In chemistry, chemical purity is the measurement of the amount of impurities found in a sample. Several grades of purity are used by the scientific, pharmaceutical, and industrial communities. Some of the commonly used grades of purity include:

- ACS grade is the highest level of purity, and meets the standards set by the American Chemical Society (ACS). The official descriptions of the ACS levels of purity is documented in the Reagent Chemicals publication, issued by the ACS. It is suitable for food and laboratory uses.

- Reagent grade is almost as stringent as the ACS grade.
- USP grade meets the purity levels set by the United States Pharmacopeia (USP). USP grade is equivalent to the ACS grade for many drugs.
- NF grade is a purity grade set by the National Formulary (NF). NF grade is equivalent to the ACS grade for many drugs.

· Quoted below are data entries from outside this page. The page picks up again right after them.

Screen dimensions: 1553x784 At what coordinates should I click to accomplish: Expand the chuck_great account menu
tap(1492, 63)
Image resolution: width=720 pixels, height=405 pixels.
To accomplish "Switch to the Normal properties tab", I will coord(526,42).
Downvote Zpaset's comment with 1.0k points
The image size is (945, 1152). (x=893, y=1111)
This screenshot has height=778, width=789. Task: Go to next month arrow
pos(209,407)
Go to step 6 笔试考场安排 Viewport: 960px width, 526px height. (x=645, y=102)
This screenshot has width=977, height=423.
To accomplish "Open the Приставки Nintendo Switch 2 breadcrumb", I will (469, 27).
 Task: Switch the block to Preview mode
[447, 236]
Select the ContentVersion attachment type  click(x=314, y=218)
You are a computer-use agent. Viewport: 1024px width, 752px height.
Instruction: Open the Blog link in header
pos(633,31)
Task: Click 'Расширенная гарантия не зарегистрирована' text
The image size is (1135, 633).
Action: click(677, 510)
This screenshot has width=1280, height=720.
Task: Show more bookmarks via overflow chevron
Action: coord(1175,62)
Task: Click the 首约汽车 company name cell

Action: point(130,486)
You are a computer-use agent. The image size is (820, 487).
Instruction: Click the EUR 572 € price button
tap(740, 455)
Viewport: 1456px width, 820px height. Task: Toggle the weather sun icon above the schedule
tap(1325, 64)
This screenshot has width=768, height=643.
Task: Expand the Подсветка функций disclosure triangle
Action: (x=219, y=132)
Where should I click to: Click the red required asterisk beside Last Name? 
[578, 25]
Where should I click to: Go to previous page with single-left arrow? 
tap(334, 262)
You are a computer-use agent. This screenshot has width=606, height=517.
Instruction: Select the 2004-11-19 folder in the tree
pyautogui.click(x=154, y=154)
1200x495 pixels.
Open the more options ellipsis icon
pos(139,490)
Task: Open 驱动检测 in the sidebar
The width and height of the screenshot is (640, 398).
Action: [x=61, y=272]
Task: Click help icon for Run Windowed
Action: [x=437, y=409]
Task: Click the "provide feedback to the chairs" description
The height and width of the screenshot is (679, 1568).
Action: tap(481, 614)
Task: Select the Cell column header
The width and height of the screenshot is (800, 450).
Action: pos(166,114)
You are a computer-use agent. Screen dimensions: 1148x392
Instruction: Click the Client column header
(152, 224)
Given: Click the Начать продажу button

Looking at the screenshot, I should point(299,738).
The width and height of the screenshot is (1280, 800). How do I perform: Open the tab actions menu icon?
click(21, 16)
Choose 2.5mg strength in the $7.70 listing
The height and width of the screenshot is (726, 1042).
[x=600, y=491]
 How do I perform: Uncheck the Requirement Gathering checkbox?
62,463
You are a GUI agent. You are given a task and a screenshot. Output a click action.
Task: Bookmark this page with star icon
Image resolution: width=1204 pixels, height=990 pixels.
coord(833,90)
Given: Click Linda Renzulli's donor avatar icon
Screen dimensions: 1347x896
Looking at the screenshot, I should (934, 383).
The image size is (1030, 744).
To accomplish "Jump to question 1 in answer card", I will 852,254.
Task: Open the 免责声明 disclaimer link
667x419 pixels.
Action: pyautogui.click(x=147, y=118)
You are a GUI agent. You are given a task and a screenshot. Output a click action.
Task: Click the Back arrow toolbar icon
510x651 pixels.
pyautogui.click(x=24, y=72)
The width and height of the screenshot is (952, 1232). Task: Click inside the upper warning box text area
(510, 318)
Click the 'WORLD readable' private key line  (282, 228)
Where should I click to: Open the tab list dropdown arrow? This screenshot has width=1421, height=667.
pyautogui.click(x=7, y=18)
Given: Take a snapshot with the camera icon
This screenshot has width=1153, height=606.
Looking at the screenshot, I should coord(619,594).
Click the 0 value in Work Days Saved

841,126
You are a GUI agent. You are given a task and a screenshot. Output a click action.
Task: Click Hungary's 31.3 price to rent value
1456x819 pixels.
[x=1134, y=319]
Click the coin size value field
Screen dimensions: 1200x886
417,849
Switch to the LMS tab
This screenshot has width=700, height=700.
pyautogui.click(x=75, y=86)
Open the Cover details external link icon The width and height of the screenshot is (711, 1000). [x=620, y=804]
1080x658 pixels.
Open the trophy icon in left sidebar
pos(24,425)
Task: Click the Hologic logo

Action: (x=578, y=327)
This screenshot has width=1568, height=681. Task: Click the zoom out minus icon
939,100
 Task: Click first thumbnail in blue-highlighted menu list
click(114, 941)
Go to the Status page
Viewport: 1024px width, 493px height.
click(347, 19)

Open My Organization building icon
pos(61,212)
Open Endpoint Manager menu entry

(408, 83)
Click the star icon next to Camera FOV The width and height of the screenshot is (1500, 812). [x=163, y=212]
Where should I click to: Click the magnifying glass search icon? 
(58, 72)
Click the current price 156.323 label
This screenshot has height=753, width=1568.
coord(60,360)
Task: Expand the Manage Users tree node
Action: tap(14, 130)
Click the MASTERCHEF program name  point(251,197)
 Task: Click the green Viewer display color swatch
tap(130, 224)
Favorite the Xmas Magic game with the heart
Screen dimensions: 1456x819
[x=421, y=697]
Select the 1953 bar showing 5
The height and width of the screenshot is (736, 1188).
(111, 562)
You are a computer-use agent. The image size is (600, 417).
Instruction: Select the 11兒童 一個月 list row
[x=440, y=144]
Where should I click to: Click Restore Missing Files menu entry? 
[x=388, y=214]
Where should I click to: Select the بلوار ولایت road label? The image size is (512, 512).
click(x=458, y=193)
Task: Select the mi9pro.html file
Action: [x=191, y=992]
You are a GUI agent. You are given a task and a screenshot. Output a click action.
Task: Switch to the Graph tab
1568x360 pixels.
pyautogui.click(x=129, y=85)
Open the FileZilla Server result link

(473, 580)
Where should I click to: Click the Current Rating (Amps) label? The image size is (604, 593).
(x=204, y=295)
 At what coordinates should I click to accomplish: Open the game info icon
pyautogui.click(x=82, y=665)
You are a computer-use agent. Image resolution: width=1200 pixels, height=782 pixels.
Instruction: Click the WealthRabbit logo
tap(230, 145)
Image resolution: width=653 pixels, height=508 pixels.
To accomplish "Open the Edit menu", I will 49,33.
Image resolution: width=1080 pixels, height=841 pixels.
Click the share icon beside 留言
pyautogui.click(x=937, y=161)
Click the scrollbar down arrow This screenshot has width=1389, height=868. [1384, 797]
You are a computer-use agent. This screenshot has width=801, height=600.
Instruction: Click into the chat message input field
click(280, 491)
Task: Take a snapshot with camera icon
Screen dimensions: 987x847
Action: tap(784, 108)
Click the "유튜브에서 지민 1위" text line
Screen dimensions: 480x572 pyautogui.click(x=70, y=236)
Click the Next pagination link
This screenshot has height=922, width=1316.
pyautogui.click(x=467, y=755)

- British Pharmacopoeia: Meets or exceeds requirements set by the British Pharmacopoeia (BP). Can be used for food, drug, and medical purposes, and also for most laboratory purposes.
- Japanese Pharmacopeia: Meets or exceeds requirements set by the Japanese Pharmacopoeia (JP). Can be used for food, drug, and medical purposes, and also for most laboratory purposes.
- Laboratory grade is suitable for use in educational settings, but is not acceptable for food or drug use.
- Purified grade is not precisely defined, and it is not suitable for drug or food usage.
- Technical grade is suitable for industrial applications, but is not acceptable for food or drug use.